Management of a tooth fracture requires an accurate diagnosis, treatment planning, and regular follow-up visits [53]. Therefore, preventing VRF of a tooth requires carefully assessing the occlusal scheme, avoiding deflective contacts, and determining parafunctional habits, as well as giving importance to access cavity design and endodontic and post-endodontic procedures [54]. Clinical detection of this condition by endodontists is becoming more common, whereas it is rather underestimated by general practitioners [55].

The future of VRF treatment is poised for advancements driven by technological innovations and a deeper understanding of dental biomechanics. However, more studies are required for exact VRF diagnosis and management.

Conclusions

Teeth with VRFs require treatments to alleviate pain, prevent infection, preserve function, maintain aesthetics, protect overall oral health, prevent complications, facilitate future alternative therapeutic options, and improve patient comfort and confidence. Individuals with such fractures should seek timely dental care to effectively address these concerns. Depending on the clinical picture, the management of VRFs can involve both options (treatment and no treatment), as discussed below.

Treatment can be considered in cases of incomplete fracture, involving cooperative patients who desire to preserve the natural tooth. A key consideration regarding the decision to treat VRFs is the patient’s periodontal status. Therefore, it is appropriate to treat VRFs in cases of intact periodontal status, in which the bone is preserved and the overall prognosis is good.

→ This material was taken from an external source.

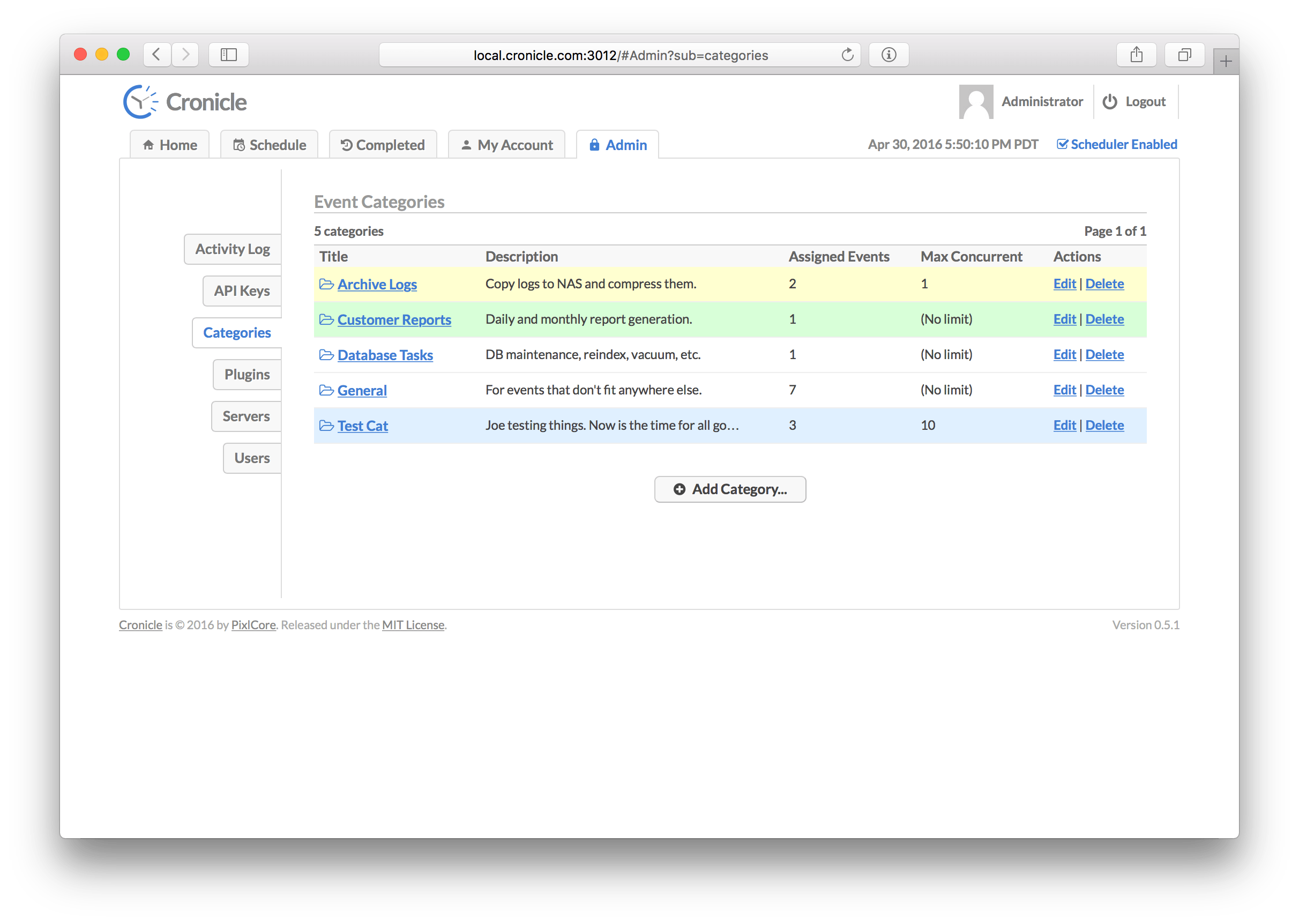1299x924 pixels.
Task: Select the Plugins sidebar tab
Action: pos(247,375)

Extraction is suitable in cases of VRFs that approach a diagnosis of a split tooth, in which the bone and periodontal tissues do not suggest the natural tooth can be preserved, and no other treatment methods would lead to a good overall prognosis. Additionally, VRFs associated with severe chronic infections can be challenging to treat because of their tendency to erode bone surrounding the tooth, decreasing support for future dental implants. For patients with systemic health problems, considering the complexity of other surgical and non-surgical methods, along with their risk of infection, extraction remains the simplest choice.

Overall, the best treatment is prevention. Root fractures can be avoided by identifying susceptible teeth and roots, choosing appropriate dowels and cementing them properly, and avoiding the use of excessive force when removing tooth structures in endodontic and prosthetic procedures, as well as during gutta-percha condensation.